Unlike your skiing trip, you do indeed head towards the door to go shopping. Then the phone rings. Someone is in hospital and needs a washbag and a change of clothes. Oh well, maybe I can have a look for a shirt another time. A quick dash to the local shop will dissolve the lack of milk situation, costs a bit more but never mind. I’ll drop the parcel on the way. OK. Are you getting it? You broke the fretwork down, now the priorities change.

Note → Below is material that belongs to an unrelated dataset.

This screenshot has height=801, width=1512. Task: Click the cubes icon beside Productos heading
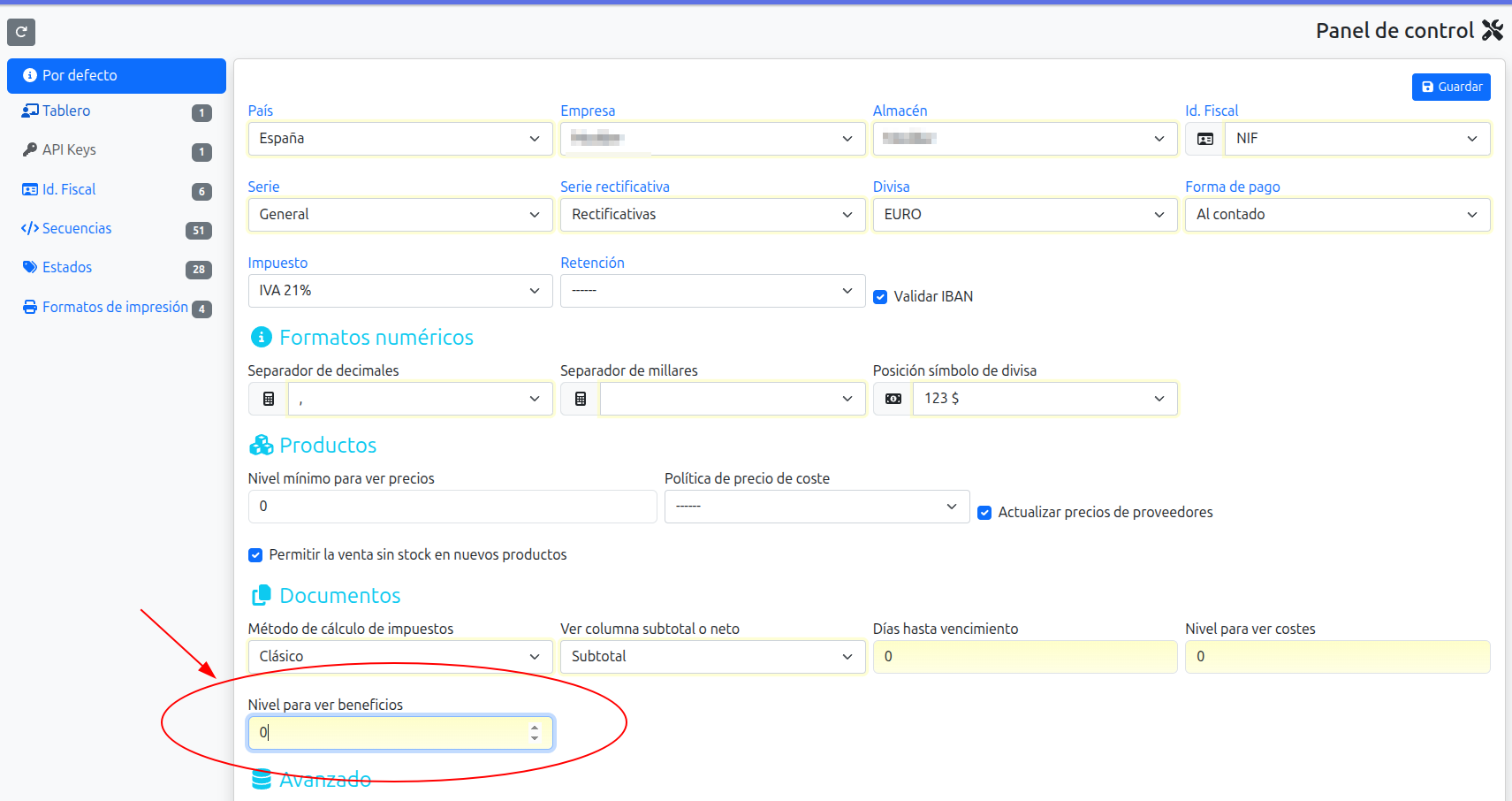262,445
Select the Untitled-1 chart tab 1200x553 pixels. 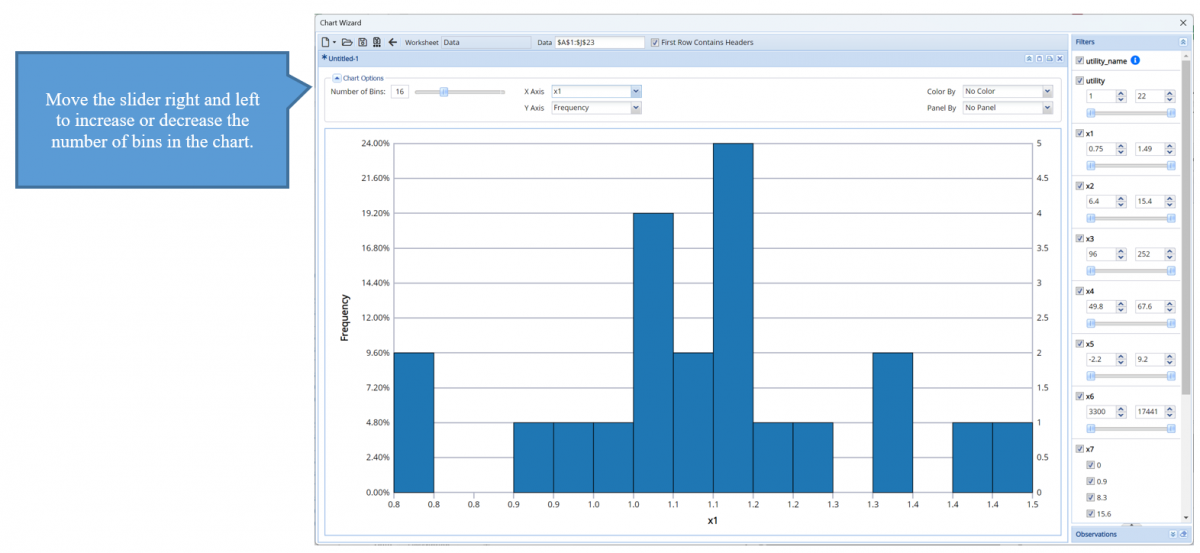[x=343, y=59]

The process of deciding what to do works in the same way as priorities. We build fretworks, maybe pros and cons, should we should we not, what do we gain and what do we stand to lose. Time runs out or we are forced to come to a decision and then we approximate the relative size of the competing fretworks. The bigger one wins the day. The largest one always gets the go ahead and is often the largest because it hooks into prearranged bunches of links; what we describe as experience. A decision has nothing to do with the factors, but the number of factors and the space those factors each occupy. You think something is ‘important’ so have a big bunch of neurons set up in relation to it.

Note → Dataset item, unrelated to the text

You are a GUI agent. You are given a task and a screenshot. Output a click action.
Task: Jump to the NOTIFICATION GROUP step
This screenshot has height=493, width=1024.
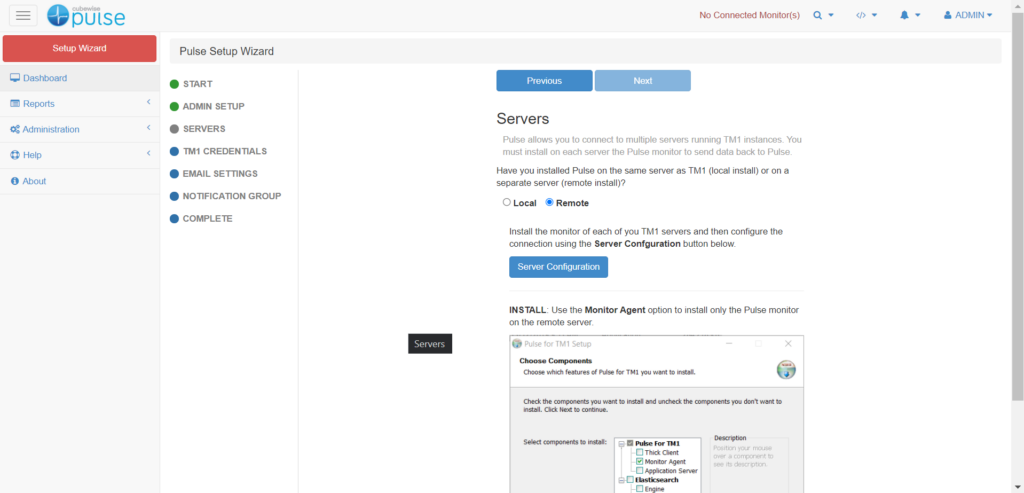(x=231, y=196)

The clues are all in the language we use. We say, “on balance that was the best thing to do”, “The advantages outweighed the disadvantages”. We might take weeks deliberating what to do, gathering as much information as we can, then it all comes down to a quick assertion of which group of neural links is the largest. It is worth noting that when we later get more information, namely the full story - more related links, we realise that we made an error of judgement. The size on one side would have been different if all the facts were present. More information can also detach sections and thereby discount them, again changing the size by reducing one side.

choice-pair

How do we win an argument? We counter reservations – reduce the scale of someone else’s network of objections. And we add other items that increase the positivity of your point of view. We outline potential repercussions, the details of which need no explanation. When someone’s life is under threat, vast banks of fretworks are called upon. All their hopes and dreams.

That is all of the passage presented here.